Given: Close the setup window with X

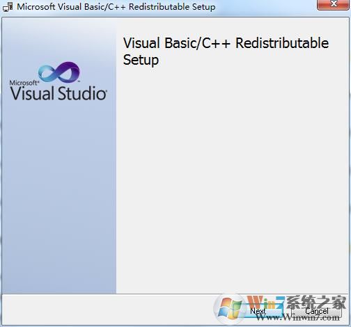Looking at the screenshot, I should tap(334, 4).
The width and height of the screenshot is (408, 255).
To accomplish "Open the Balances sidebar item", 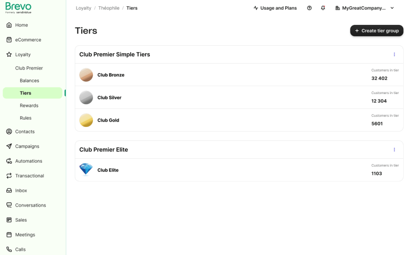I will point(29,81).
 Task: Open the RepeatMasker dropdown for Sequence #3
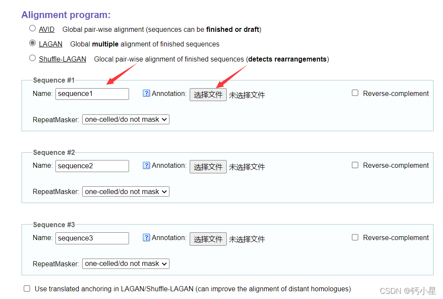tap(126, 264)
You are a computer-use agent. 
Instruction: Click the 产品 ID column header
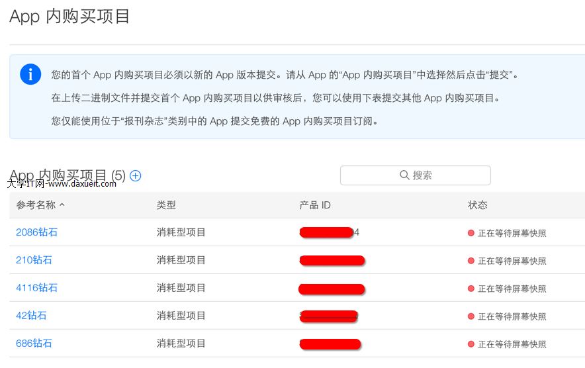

□ □ □ □ □ □ □

What you have to do:
Without the pictures, retype exactly the lines from the one that holds "Task: Open the" to the last line of the data above, both of them included.

Answer box:
 Task: Open the RepeatMasker dropdown for Sequence #3
tap(126, 264)
You are a computer-use agent. 
Instruction: Click the 产品 ID column header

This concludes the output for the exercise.